Ожидай я увидеть проявление горя, меня бы ждало горькое разочарование. Герцог пихнул мертвеца ногой в изящной обуви. Затем, презрительно фыркнув, он повернулся к учителю:

– Тьфу, ну и дурак же Орландо, если позволил убить себя таким образом, – он покачал головой, и его смуглое лицо еще больше потемнело от гнева. – Как вы, верно, уже слышали, Леонардо, я только что назначил графа своим посланником во Франции. Он должен был отправиться в Париж через две недели и более подробно обсудить с королем Людовиком вопросы, затронутые во время пребывания здесь господина Виласса. Случившееся не пойдет на пользу ни мне, ни моим замыслам, касающимся Милана. У меня много кузенов, но нет готовых посланников.

– К сожалению, это так, – почтительно отвечал учитель. – Я лишь могу представить, сколько хлопот это происшествие доставит вам. Вы полагаете, что причиной убийства вашего двоюродного брата стало его назначение на дипломатическую службу?

– Не исключено. В любом случае нам не следует ограничиваться только одной версией, к тому же еще ничем не подтвержденной.

Он перекинул свой красный бархатный плащ через плечо и склонился над телом. Быстрым движением человека, привычного к оружию, герцог вытащил нож из плеча графа, откуда тут же брызнула кровь. Все тем же привычным движением он ощупал потемневшее лезвие, а затем метнул нож, вонзившийся в землю у его ног.
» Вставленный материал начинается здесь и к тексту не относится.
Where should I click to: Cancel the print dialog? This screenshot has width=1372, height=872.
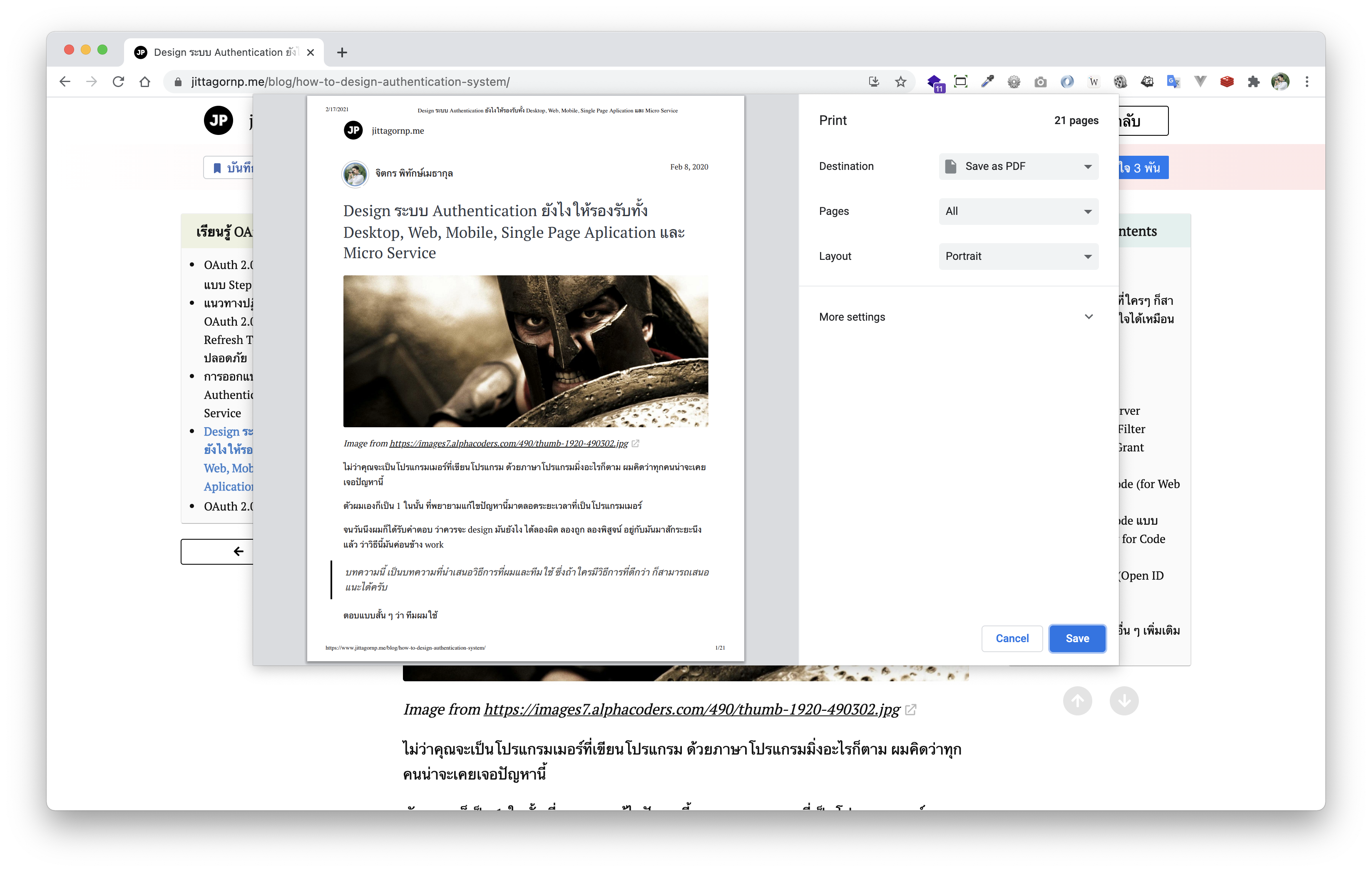[x=1012, y=638]
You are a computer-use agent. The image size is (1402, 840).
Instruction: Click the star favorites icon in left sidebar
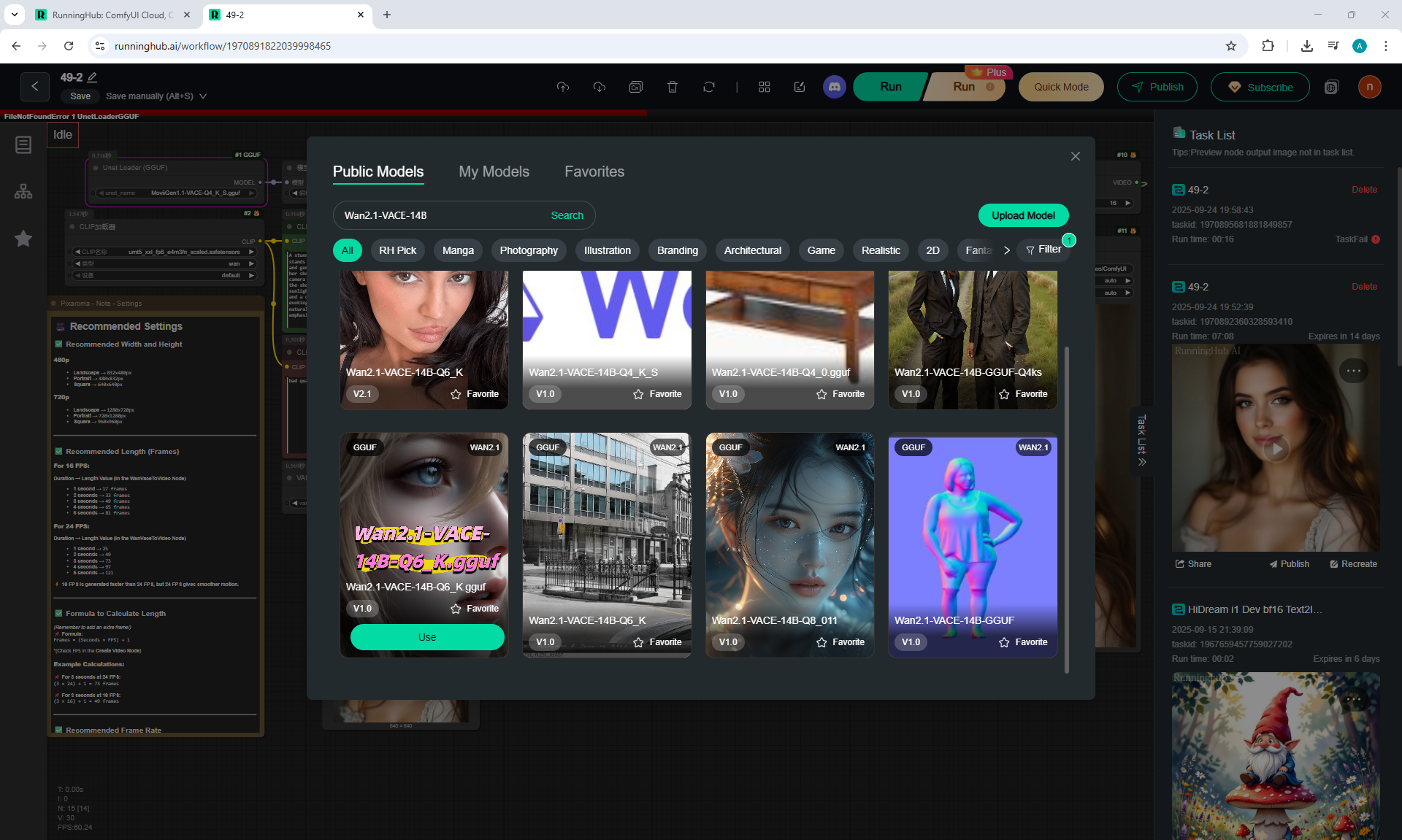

Я посмотрел на дрожащий, как испуганная змея, нож, а потом перевел свой взгляд обратно на герцога. Его лицо было мрачно, охвачено преимущественно гневом; однако мне показалось, что на его лице проступает и какое-то иное чувство. Недоверие… может быть, страх?

«Странная реакция для столь уравновешенного человека», – сказал я себе.

Несколько лет тому назад был убит его еще более жестокий брат, оставивший после себя вдову, которая стала править от имени своего юного сына. Нарушая порядок престолонаследия, Моро безжалостно отнял трон у нее и законного наследника, подчинив себе двор. Недаром в гербе Сфорца самым примечательным было изображение извивающегося ужа. Если кому и было известно об интригах, подчас губительных, в борьбе за верховную власть, то, несомненно, ему.

Однако следующие слова герцога внезапно мне открыли его опасения.

– Кем бы ни был убийца, он не принес извне орудие убийства. На ноже моя корона. Я уверен, что его взяли с моего стола.